## AIM OF THE TASK
Below are some records. Return exactly the lines from the one containing "Viewport: 1024px width, 672px height." through the one containing "Open the Organize dropdown menu", both included, and only those.

## DATA SUPPLIED

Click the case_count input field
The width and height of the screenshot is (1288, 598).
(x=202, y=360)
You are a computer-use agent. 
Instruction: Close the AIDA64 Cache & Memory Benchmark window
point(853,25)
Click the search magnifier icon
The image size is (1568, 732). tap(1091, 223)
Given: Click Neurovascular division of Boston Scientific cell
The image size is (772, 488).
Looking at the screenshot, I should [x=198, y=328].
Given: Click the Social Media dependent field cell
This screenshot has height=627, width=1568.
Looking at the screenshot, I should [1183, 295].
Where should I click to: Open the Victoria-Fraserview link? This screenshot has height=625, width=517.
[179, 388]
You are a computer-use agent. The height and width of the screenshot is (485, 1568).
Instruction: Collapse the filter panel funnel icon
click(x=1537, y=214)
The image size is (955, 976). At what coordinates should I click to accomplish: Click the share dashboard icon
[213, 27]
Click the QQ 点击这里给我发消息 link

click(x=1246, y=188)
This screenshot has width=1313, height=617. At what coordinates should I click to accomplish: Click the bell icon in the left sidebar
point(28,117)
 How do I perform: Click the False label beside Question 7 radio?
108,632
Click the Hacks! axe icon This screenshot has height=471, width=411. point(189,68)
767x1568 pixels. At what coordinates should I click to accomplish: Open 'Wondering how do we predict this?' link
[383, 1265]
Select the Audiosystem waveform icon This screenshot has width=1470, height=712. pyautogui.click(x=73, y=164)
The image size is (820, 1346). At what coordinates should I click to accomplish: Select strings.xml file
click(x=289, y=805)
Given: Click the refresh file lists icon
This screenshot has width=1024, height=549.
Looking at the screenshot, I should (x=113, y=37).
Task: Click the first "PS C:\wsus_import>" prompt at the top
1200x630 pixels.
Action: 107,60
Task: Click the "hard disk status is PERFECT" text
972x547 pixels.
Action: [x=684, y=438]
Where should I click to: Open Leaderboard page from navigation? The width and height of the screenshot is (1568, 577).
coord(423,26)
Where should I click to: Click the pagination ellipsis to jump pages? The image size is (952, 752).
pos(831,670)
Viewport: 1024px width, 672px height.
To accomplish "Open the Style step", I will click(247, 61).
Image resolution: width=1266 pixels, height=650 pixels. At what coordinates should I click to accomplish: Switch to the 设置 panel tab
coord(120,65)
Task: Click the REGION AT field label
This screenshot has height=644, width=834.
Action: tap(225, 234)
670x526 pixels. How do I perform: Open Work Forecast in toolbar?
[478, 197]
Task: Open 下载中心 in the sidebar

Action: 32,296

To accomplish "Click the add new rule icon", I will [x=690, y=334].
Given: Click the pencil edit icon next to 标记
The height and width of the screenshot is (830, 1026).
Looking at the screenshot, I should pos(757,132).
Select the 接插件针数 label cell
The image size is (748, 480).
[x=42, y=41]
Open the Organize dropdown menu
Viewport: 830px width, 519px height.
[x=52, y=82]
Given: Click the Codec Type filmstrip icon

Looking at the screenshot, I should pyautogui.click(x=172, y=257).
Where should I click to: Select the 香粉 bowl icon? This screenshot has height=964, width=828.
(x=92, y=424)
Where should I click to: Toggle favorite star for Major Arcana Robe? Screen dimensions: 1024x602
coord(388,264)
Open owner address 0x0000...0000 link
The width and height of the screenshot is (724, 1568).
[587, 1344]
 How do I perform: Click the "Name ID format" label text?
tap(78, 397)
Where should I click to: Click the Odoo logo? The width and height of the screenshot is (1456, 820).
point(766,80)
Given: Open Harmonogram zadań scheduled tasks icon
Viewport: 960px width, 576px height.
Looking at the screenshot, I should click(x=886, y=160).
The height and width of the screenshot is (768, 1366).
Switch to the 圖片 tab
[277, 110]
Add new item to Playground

## FINAL ANSWER
Viewport: 1024px width, 672px height.
To accomplish "Open the Style step", I will click(247, 61).
Image resolution: width=1266 pixels, height=650 pixels. At what coordinates should I click to accomplish: Switch to the 设置 panel tab
coord(120,65)
Task: Click the REGION AT field label
This screenshot has height=644, width=834.
Action: tap(225, 234)
670x526 pixels. How do I perform: Open Work Forecast in toolbar?
[478, 197]
Task: Open 下载中心 in the sidebar

Action: 32,296

To accomplish "Click the add new rule icon", I will [x=690, y=334].
Given: Click the pencil edit icon next to 标记
The height and width of the screenshot is (830, 1026).
Looking at the screenshot, I should pos(757,132).
Select the 接插件针数 label cell
The image size is (748, 480).
[x=42, y=41]
Open the Organize dropdown menu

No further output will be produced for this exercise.